## START

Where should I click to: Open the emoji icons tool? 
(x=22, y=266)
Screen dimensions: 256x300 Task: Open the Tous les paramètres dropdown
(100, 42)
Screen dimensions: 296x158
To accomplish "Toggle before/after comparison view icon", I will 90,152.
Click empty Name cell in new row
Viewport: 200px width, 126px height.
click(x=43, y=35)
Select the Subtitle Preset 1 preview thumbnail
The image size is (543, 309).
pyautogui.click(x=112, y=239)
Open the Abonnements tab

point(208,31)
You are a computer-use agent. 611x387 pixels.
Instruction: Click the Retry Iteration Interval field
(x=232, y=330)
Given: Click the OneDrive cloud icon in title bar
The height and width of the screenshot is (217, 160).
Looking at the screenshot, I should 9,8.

## END
## START

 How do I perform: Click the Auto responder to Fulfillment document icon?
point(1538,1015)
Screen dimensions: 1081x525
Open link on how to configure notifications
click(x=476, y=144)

## END
## START

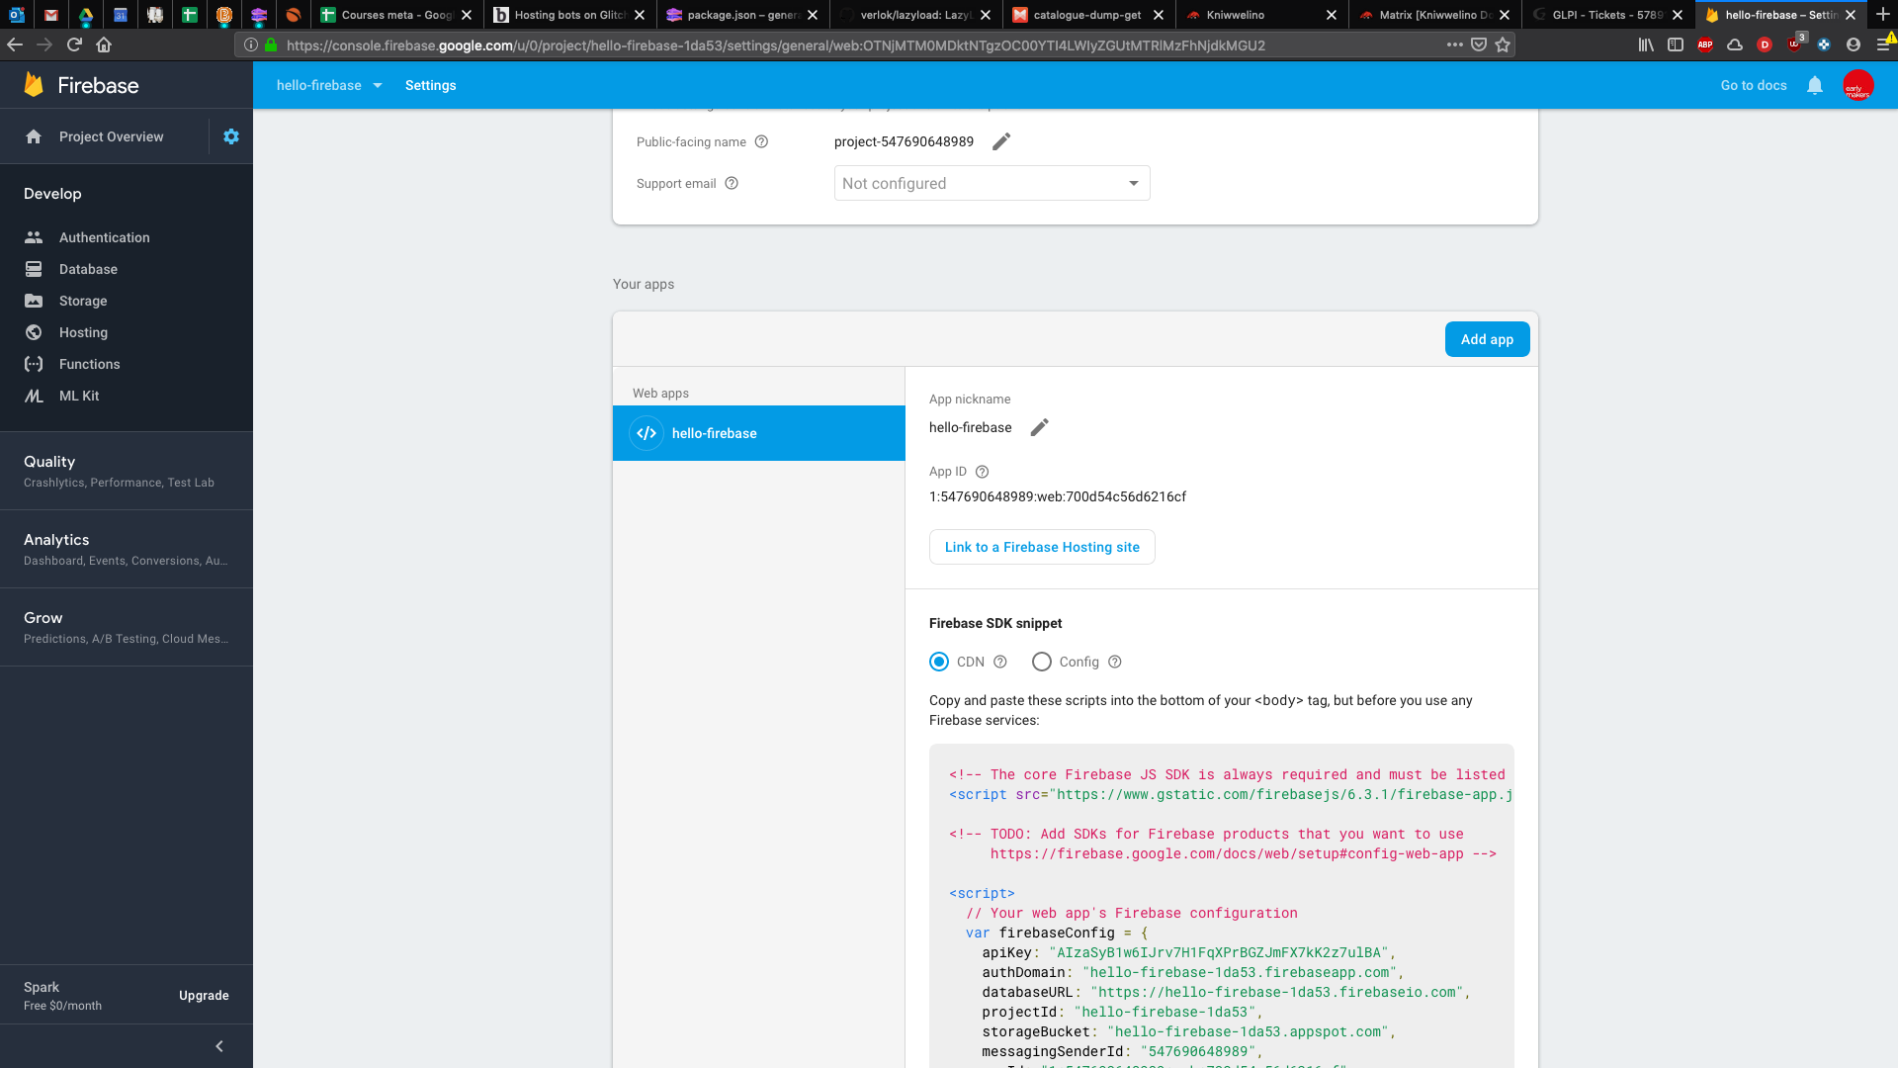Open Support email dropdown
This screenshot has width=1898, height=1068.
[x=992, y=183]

## END

■ **What this task involves**
Please rewrite the data beginning at the line that has "How do I perform: Click" and stopping after the line that has "click(x=476, y=144)", swapping "notifications" for "alerts" and leaving everything else the same.

■ **Solution to this task**
 How do I perform: Click the Auto responder to Fulfillment document icon?
point(1538,1015)
Screen dimensions: 1081x525
Open link on how to configure alerts
click(x=476, y=144)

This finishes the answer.